The general idea behind pure routing devices is easy: Route packets, reliably and quickly. In the past, these devices may have had various WAN interface cards, such as T1/E1/T3/E3, or fiber connections designed to connect to carriers.
WAN interfaces are falling out of fashion as carriers increasingly turn to Ethernet as their demarcation service delivery technology for connections of up to 10Gbps. In any case, pure routing devices are generally optimized to handle large routing tables and bridge between organizational networks and the general WAN.
Increasingly, these enterprise edge routers include VPN capabilities, as many organizations are turning to the Internet for their WAN connectivity, either as the primary connection or as a backup. In some cases, the device of choice for enterprise edge connections isn’t a traditional router at all, but a firewall/VPN concentrator, which also has routing functionality available.
Choosing between firewalls that route (or routers that can serve as firewalls) can be difficult and a source of never-ending debate and argument between network and security teams. The pro-router side of the house will overemphasize the VPN and firewall capabilities and manageability of their favorite router vendor, while the pro-firewall side of the house will overemphasize the routing capabilities of their favorite firewall vendor. There’s no right answer; the choice should be based on experience in the field, pilot projects and an impartial evaluation.
While a branch office could use individual devices for network functions, such as bandwidth management, URL filtering and WAN optimization, many network managers are choosing feature-rich routers or firewalls at the edge of the branch office that integrate these features into a single platform. These devices generally have a core focus, such as routing or firewall, along with a large set of add-on services, which can reduce the hardware footprint and management costs in branches.
Many vendors offer very broad features, including security services (firewall, VPN, remote access, proxy, URL filtering, antispam and antimalware), network optimization services (WAN optimization, caching, load balancing and bandwidth management), and routing and switching services. In some cases, branch edge routers can become virtualization hosts for branch email, file and print services, switching platforms for data and voice traffic, and wireless controllers.
Although the idea of a single integrated platform is appealing, clear trade-offs are involved. Despite marketing claims, no one has managed to make a single device that brings the best of what’s needed in branches together into one manageable device. Thus, when network and security managers consider branch office devices, they must plan for both in-lab and in-field evaluation and pilot testing of critical features.
Connecting enterprise networks to the Internet used to be an afterthought, but the rise of cloud computing on public networks makes highly reliable Internet connectivity more important than ever. Dynamic routing based on BGP is the most common approach, as it makes the enterprise independent of a particular Internet service provider and simplifies scaling up connectivity, when needed.
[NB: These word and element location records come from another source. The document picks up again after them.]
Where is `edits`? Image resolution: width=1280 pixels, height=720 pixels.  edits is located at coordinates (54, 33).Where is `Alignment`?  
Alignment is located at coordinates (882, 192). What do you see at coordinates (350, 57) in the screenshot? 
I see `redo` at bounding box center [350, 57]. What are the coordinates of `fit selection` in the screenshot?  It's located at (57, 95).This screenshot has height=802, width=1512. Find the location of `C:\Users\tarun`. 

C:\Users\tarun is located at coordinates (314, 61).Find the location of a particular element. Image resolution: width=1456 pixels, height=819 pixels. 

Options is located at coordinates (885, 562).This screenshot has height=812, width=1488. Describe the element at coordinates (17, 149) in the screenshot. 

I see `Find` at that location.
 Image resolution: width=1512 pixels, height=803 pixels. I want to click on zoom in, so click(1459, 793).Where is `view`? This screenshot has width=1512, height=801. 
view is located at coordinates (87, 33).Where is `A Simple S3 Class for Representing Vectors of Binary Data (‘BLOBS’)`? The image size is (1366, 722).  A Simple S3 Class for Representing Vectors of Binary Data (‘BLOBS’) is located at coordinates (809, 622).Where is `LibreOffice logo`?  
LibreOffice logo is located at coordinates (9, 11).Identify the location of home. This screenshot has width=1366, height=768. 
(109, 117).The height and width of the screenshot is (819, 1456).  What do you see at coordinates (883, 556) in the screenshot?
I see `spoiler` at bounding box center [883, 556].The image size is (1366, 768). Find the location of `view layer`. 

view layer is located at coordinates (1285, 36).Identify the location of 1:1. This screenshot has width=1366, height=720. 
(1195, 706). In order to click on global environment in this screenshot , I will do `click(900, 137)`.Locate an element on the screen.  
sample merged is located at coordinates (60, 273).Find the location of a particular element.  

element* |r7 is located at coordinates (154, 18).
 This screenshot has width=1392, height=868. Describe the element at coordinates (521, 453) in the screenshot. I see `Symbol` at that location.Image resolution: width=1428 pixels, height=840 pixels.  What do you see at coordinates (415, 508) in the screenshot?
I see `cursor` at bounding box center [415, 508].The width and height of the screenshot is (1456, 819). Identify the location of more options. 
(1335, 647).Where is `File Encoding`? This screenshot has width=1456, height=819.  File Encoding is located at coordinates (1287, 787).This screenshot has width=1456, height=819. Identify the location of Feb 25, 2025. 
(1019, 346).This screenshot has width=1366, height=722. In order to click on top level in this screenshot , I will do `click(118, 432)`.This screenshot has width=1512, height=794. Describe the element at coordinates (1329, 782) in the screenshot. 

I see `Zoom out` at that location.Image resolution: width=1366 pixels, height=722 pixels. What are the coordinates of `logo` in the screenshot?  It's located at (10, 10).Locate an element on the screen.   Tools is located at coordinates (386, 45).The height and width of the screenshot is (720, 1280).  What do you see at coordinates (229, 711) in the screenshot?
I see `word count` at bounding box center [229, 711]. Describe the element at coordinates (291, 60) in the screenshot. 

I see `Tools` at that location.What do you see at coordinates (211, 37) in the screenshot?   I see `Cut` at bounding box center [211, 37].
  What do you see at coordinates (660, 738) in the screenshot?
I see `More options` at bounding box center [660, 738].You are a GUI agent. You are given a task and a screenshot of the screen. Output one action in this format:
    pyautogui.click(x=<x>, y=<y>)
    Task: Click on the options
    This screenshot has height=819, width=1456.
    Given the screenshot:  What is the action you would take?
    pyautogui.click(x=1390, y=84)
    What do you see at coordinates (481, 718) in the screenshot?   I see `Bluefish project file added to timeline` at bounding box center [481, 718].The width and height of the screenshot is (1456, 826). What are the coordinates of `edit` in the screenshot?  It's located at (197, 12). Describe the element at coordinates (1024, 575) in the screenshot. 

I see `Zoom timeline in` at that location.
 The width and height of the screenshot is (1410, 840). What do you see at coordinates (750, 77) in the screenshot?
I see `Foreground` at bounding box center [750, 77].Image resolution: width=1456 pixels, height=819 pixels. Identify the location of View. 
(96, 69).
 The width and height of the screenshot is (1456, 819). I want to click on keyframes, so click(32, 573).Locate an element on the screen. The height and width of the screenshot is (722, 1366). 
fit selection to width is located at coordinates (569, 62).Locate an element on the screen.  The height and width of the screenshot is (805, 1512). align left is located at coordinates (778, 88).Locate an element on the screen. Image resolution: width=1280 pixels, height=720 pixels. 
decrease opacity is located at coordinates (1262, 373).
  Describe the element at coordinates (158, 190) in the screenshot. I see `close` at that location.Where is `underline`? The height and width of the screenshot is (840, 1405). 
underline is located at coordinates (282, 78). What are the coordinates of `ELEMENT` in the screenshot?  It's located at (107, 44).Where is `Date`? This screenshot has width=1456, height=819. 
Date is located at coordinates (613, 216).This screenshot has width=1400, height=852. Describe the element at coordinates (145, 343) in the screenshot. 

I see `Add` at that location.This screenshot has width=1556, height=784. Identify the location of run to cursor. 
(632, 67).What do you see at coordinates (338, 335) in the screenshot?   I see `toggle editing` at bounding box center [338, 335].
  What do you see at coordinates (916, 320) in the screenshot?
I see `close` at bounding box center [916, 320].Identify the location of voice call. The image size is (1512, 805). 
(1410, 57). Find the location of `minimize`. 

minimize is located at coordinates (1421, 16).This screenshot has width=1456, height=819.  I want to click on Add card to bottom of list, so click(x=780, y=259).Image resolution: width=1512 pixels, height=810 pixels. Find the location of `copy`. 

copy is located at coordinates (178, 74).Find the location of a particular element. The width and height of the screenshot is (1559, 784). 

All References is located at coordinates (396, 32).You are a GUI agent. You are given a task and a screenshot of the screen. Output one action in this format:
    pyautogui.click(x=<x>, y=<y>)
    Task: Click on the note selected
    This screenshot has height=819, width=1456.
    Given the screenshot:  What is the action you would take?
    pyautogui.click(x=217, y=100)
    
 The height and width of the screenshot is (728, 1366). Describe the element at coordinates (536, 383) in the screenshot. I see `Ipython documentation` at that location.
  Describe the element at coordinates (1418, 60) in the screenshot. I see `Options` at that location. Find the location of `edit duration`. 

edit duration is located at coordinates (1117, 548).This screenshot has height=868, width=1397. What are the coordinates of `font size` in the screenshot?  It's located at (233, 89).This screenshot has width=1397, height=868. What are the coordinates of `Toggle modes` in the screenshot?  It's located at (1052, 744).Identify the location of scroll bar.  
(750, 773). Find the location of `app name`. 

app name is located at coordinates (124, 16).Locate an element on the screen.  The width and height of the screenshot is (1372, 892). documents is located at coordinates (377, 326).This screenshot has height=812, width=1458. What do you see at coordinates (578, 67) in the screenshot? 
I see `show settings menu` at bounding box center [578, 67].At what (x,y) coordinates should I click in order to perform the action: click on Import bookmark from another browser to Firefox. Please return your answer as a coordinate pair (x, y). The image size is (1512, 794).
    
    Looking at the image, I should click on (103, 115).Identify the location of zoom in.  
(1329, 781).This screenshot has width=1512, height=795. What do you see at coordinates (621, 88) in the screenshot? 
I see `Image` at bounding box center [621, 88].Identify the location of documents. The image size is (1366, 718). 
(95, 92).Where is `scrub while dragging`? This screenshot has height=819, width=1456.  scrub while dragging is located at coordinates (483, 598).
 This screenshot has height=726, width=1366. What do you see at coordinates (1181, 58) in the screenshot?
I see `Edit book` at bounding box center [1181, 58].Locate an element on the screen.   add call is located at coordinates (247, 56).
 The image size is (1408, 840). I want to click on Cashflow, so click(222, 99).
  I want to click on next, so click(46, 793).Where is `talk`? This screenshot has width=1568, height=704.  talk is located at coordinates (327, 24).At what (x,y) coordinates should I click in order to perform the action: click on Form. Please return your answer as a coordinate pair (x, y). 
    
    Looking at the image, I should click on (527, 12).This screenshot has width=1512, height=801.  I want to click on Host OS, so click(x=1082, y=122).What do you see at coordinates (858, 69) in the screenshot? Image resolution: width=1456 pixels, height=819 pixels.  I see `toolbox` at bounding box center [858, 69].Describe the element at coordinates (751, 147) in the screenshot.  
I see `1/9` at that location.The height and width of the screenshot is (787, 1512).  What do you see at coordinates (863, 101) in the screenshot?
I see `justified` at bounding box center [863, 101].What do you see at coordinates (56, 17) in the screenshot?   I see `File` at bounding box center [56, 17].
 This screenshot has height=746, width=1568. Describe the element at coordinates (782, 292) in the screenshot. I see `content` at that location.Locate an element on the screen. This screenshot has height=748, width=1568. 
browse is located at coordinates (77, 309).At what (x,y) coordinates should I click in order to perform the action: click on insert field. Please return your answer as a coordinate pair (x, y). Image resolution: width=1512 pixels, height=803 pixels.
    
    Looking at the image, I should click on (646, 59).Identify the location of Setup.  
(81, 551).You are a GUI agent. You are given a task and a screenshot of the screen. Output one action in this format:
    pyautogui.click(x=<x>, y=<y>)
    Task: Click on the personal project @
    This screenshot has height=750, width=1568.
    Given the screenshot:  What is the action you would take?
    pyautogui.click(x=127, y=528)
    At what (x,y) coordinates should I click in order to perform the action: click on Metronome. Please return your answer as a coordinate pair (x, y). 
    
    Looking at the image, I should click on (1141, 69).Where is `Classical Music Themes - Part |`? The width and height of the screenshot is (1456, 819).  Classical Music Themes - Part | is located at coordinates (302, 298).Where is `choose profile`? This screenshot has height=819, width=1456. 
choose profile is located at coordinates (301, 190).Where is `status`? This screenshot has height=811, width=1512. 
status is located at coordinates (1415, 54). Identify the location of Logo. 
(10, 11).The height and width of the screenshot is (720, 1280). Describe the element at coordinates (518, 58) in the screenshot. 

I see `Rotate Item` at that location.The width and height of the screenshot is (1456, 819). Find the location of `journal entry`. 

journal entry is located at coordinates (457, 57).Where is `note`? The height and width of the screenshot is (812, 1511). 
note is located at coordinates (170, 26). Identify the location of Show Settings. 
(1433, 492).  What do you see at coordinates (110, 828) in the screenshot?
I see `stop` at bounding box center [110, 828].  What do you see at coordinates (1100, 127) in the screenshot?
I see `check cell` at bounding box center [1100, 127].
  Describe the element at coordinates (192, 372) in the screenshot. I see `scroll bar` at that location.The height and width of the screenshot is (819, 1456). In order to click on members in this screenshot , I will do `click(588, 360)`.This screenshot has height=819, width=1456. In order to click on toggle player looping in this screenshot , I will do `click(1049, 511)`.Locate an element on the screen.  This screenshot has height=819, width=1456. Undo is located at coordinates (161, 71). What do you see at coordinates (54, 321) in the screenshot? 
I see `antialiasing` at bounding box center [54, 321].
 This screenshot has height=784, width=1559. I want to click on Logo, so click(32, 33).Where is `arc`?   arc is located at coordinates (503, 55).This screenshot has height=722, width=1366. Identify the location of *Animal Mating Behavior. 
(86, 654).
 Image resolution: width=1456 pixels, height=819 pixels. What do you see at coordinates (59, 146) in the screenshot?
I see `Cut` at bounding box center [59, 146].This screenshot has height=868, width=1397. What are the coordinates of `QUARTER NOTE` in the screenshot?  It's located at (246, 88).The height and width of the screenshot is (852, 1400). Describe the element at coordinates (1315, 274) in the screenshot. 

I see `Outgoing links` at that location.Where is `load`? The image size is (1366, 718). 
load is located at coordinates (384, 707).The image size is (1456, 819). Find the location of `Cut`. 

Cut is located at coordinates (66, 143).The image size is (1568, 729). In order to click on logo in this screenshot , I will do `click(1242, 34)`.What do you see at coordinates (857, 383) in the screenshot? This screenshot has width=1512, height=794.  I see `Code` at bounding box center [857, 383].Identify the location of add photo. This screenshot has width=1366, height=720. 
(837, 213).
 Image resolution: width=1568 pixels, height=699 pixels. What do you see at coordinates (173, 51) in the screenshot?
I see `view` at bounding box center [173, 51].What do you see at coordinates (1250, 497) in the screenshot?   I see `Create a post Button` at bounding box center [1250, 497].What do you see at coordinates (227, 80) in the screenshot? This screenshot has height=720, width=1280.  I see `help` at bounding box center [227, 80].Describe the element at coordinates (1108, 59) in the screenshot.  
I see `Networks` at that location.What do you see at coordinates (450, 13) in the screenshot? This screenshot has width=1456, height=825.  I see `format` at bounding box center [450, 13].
The Internet routing table is currently just below 500,000 entries and has seen steady growth. It will top 500,000 entries before the end of 2013 and likely will add more than 50,000 entries in 2014. Internet routing is generally separated from the enterprise network by firewalls, leaving special-purpose Internet routers to handle connectivity, failover and routing. Network managers should plan on handling large routing tables from multiple redundant connections (at least four connections to handle transitions during contract switchover) at the network edge, which requires maximizing memory and router CPU power in each edge device.
For environments in which cloud services are critical, network managers also should focus on performance, both of the routing device and the connection. This includes all aspects of performance — not just bandwidth, but also latency and packet loss to key sites. Many edge routers include some bandwidth management and traffic-shaping capabilities — key features to keep business-critical traffic from being crowded out by the latest YouTube video.